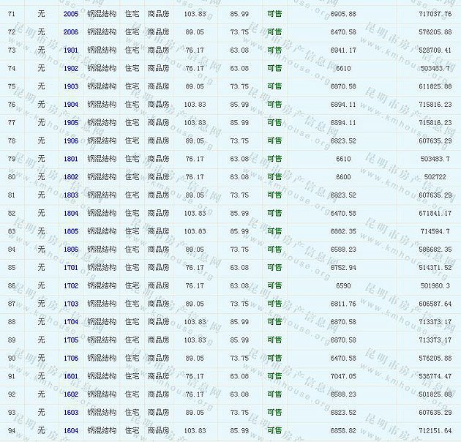Click 可售 status in row 80
Viewport: 461px width, 442px height.
pos(274,177)
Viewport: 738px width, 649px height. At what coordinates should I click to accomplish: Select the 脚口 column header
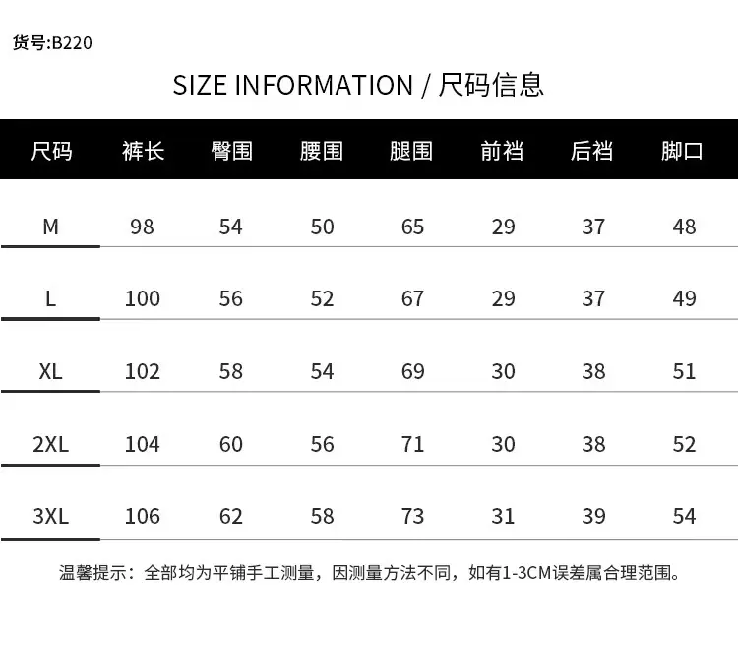[682, 152]
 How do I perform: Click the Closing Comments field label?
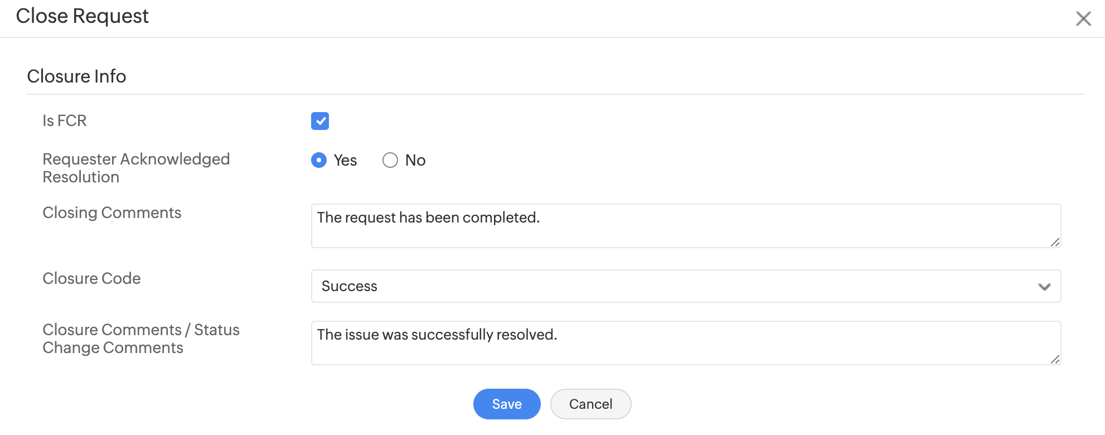pos(112,212)
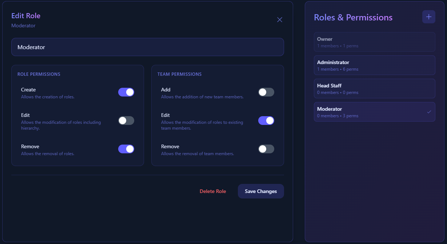This screenshot has width=447, height=244.
Task: Toggle the Role Permissions Create switch
Action: 126,92
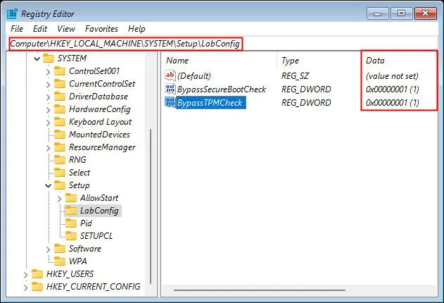
Task: Open the Edit menu
Action: [40, 29]
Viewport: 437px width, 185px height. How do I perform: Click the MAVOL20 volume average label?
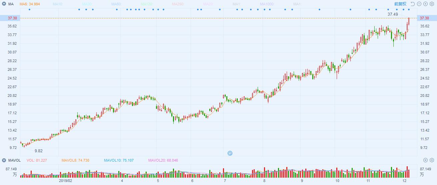coord(163,160)
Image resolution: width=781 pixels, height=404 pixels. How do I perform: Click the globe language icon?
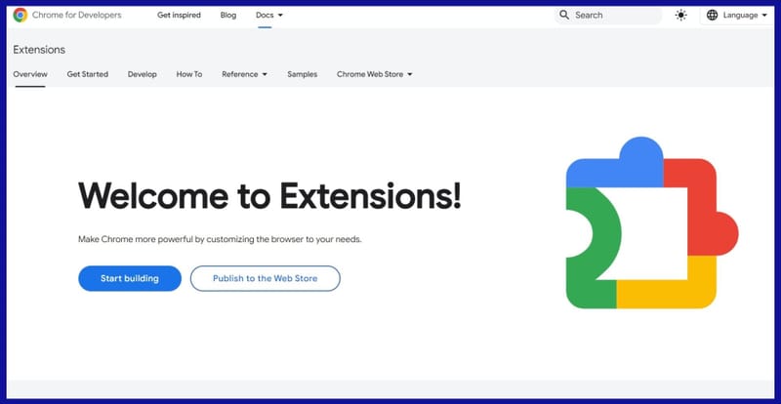(712, 16)
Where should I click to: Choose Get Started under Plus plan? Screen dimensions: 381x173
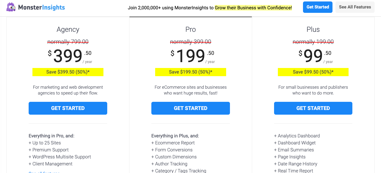coord(313,108)
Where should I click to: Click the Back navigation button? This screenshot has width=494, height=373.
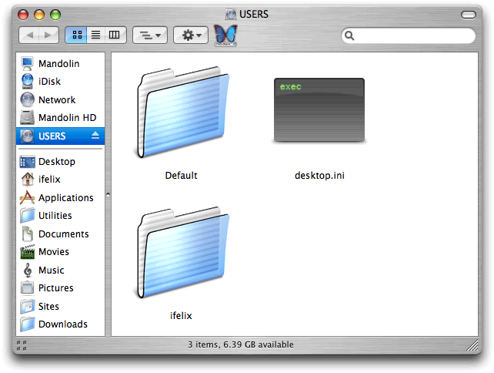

* [What the task requires]
Go to the line with "Image resolution: width=781" in the entries above. Reproduce that line and each one after it to the end, exactly and without the pictures.

* [Response box]
Image resolution: width=781 pixels, height=404 pixels. How do I perform: Click the globe language icon?
(712, 16)
Where should I click to: Choose Get Started under Plus plan? Screen dimensions: 381x173
coord(313,108)
Where should I click to: Click the Back navigation button? This screenshot has width=494, height=373.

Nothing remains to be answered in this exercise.